Predict scRNA-seq through MERFISH

uniPort trained an encoder network to project cells with common genes across datasets into a common cell-embedding latent space and a decoder network to reconstruct cells with common and specific genes. Therefore, once the coupled-VAE is trained well, it can be regarded as a reference atlas, in turn allowing uniPort to integrate new single-cell data in an online manner without modal retraining. Most importantly, uniPort can generate both common and specific genes in one dataset through common genes in another dataset by the atlas.

[1]:
import uniport as up
import scanpy as sc
import pandas as pd

Read MERFISH and scRNA-seq with common genes.

[2]:
adata_cm = sc.read_h5ad('MERFISH/MERFISH_and_RNA.h5ad')
adata_merfish1 = adata_cm[adata_cm.obs['source']=='MERFISH'].copy()

Read cell type annotations of MERFISH profiled from a new mouse.

[3]:
labels_mouse2 = pd.read_csv('MERFISH/MERFISH_mouse2_cluster.txt', sep='\t')
celltype_mouse2 = labels_mouse2['cluster_main'].values
[4]:
adata_merfish2 = up.load_file('MERFISH/MERFISH_mouse2.txt')
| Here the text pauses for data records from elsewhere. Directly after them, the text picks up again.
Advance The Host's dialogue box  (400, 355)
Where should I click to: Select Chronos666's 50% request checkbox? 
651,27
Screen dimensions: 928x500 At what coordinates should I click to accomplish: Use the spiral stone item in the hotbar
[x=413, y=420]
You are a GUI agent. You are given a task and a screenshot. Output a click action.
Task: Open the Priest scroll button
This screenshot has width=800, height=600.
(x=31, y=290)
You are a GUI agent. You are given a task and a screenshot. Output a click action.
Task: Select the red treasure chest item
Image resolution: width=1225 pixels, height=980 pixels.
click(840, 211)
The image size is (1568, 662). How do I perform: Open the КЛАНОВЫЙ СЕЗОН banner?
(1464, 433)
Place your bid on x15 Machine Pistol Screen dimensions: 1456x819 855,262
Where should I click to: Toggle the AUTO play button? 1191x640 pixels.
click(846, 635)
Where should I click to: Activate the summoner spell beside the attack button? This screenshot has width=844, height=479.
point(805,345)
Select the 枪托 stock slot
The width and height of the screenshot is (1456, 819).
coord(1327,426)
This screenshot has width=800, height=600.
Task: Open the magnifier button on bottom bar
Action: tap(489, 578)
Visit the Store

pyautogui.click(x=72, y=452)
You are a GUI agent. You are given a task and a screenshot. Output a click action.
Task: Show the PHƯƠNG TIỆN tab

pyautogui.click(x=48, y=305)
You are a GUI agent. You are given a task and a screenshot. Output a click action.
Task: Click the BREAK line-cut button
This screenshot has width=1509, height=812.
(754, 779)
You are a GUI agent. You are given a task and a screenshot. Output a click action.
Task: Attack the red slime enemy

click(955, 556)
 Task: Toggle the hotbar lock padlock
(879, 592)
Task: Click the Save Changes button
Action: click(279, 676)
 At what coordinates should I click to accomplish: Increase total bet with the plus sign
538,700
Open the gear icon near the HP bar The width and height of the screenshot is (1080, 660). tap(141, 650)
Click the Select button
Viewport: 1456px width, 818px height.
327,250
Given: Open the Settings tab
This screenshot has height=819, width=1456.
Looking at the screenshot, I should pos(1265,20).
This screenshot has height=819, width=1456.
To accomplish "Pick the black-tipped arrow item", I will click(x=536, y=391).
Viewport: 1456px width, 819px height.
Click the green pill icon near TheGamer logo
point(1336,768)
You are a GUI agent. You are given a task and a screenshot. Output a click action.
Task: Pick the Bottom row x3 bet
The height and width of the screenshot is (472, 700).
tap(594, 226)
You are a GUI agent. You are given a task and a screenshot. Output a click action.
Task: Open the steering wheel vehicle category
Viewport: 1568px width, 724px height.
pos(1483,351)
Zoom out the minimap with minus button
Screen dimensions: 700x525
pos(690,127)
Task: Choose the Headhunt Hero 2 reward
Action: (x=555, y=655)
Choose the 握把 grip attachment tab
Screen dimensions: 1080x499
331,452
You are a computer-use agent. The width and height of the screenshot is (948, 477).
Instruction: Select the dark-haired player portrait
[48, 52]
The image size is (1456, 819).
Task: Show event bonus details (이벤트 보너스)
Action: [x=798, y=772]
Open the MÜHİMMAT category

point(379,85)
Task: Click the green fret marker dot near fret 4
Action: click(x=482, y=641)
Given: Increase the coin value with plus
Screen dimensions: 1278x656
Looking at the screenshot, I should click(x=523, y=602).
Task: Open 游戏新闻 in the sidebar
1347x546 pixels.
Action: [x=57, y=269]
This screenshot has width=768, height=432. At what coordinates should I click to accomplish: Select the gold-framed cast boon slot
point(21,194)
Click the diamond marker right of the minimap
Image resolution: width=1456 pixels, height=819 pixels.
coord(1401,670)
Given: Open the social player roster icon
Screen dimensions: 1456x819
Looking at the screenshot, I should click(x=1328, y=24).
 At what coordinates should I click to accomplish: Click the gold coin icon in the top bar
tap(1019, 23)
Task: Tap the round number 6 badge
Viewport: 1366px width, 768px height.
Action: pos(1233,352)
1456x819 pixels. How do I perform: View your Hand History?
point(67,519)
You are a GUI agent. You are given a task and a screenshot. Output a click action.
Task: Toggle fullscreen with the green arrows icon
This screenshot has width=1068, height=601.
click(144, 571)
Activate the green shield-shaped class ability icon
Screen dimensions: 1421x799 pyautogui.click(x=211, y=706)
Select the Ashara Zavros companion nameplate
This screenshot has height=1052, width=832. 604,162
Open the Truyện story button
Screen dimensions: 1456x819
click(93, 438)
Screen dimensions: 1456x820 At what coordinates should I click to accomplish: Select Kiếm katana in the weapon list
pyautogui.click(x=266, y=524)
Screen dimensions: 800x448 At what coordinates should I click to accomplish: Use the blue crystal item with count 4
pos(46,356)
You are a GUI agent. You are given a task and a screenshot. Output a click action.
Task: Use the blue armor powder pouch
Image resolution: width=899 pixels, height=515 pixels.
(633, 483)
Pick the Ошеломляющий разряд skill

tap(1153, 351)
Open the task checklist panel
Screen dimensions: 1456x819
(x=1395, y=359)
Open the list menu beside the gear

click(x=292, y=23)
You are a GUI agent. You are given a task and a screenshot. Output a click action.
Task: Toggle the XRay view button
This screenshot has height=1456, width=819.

Add information to AnnData. Identify the new MERFISH as domain ‘-1’.

[5]:
adata_merfish2.obs['cell_type'] = celltype_mouse2
adata_merfish2.obs['domain_id'] = -1
adata_merfish2.obs['domain_id'].astype('category')
adata_merfish2.obs['domain_id'] = adata_merfish2.obs['domain_id'].astype('category')
adata_merfish2.obs['source'] = 'MERFISH2'

Select common genes in new MERFISH data to make it consistent with training data.

[6]:
adata_cm = adata_merfish2.concatenate(adata_merfish1, join='inner', batch_key='domain_id')
adata_merfish2 = adata_cm[adata_cm.obs['source']=='MERFISH2'].copy()

Data normalization.

[7]:
sc.pp.normalize_total(adata_merfish2)
sc.pp.log1p(adata_merfish2)
up.batch_scale(adata_merfish2)

Predict corresponding RNA gene expression through the new MERFISH data. Here pred_id is the doamin_id of the modality we want to predict.

[8]:
adata = up.Run(adata_cm=adata_merfish2, out='predict', pred_id=1)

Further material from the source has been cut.